この古橋のレンヌ移籍に伴い、セルティックに移籍金として推定1,200万ユーロ(約19億4,000万円)が支払われたが、今回この中から、古橋の母校である高校(大阪・興國高等学校)、大学(中央大学)に「連帯貢献金」が発生した。


移籍金の生じる移籍で国外のクラブに移籍した場合、FIFA(国際サッカー連盟)が「連帯貢献金制度」という国際ルールを定めている。この金銭は「育ててくれたことへの感謝」という意味合いのものだ。これはJクラブ間の移籍では発生しない。ここでは連帯貢献金について詳しく見ていく。




FIFA 写真:Getty Images

連帯貢献金とは


連帯貢献金はFIFAが定めた制度で、規約上では「育成費(Training Compensation)」と呼ばれている。当該選手が海外で移籍をした際に12〜23歳に過ごしたクラブに、在籍年数に応じ移籍金の5%が選手を育てたクラブに報酬として支払われる。


その目的は、若手選手を育てたクラブが経済的な支援を受け、次世代選手の育成やインフラ整備などに役立てることにある。


連帯貢献金の分配の内訳は、12〜15歳まで在籍したクラブには移籍金の「0.25%×在籍年数」、16〜23歳まで在籍したクラブには「0.5%×在籍年数」とされる。これを受け取るには、育成したクラブが自ら申告する必要がある。


古橋の場合は、興國高校の3年間に対して1.5%の約2,900万円が、中央大学の4年間に対して2%の約3,990万円が、23歳の時に1年間プレーした当時J2のFC岐阜にも0.5%の約900万円が支払われるようだ。

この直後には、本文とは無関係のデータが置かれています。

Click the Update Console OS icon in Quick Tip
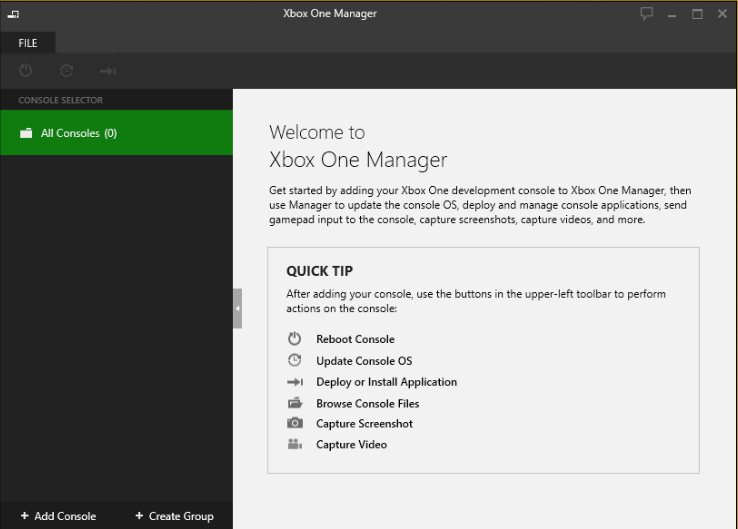The image size is (738, 529). [x=295, y=360]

また、実現しなかったが、ブライトン・アンド・ホーブ・アルビオンの日本代表FW三笘薫に届いたサウジアラビアのアル・ナスルから120億円オファー。仮に三笘が応じ移籍したとすれば、12歳から下部組織に所属していたJ1川崎フロンターレと筑波大学には合計約6億円もの連帯貢献金が発生していたという。




冨安健洋 写真:Getty Images

冨安、伊東、香川らの連帯貢献金


プレミアリーグのアーセナルでプレーする日本代表DF冨安健洋の場合、前所属のセリエAのボローニャが受け取った移籍金は推定1,980万ポンド(約30億円)。冨安は12歳から当時J2のアビスパ福岡の下部組織で計7年間プレーし、19歳で福岡とプロ契約を交わし23歳まで5年間プレーしたため、福岡は約30億円の移籍金から合計約1億5,000万円もの連帯貢献金を得た。大物外国人を1人獲得できるほどの金額だ。


2022年にベルギーのヘンクから、移籍金推定1,000万ユーロ(約16億円)でリーグ・アンのスタッド・ランスに移籍した日本代表FW伊東純也の場合、そこで生じた連帯貢献金を使い、母校の神奈川県立逗葉高校にサッカー部員が食事するための「JJ食堂」が造られた。伊東が進学した「神大(神奈川大学)」と「純也」の頭文字から命名された。


2012年7月、ブンデスリーガのボルシア・ドルトムントからプレミアリーグのマンチェスター・ユナイテッドへ移籍した元日本代表FW香川真司(セレッソ大阪)の場合、移籍金は推定1,600万ユーロ(約19億円)。これに伴う連帯貢献金のうち、香川が12〜16歳まで所属した仙台市の街クラブ、FCみやぎバルセロナにも約2,000万円が支払われ、同クラブはこのお金で専用のグラウンドを造った。


他にも欧州クラブを渡り歩いた元日本代表FW本田圭佑や、日本代表DF長友佑都(FC東京)も、移籍する度に連帯貢献金が発生し、本田に関してはG大阪ジュニアユース、石川県星稜高校、名古屋グランパスに、長友に関しては東福岡高校と明治大学に臨時収入が発生した。


しかし長友の場合、セリエAチェゼーナからインテルに移籍する際、本来であれば卒業した西条市立神拝小学校と西条市立西条北中学校がそれぞれ約42万円と約127万円が得られたのだが、書類をすべて英語で作成しなければならないなどの煩雑な手続きや、公立校ゆえの会計処理の面倒さなどが絡み、申請しなかったという。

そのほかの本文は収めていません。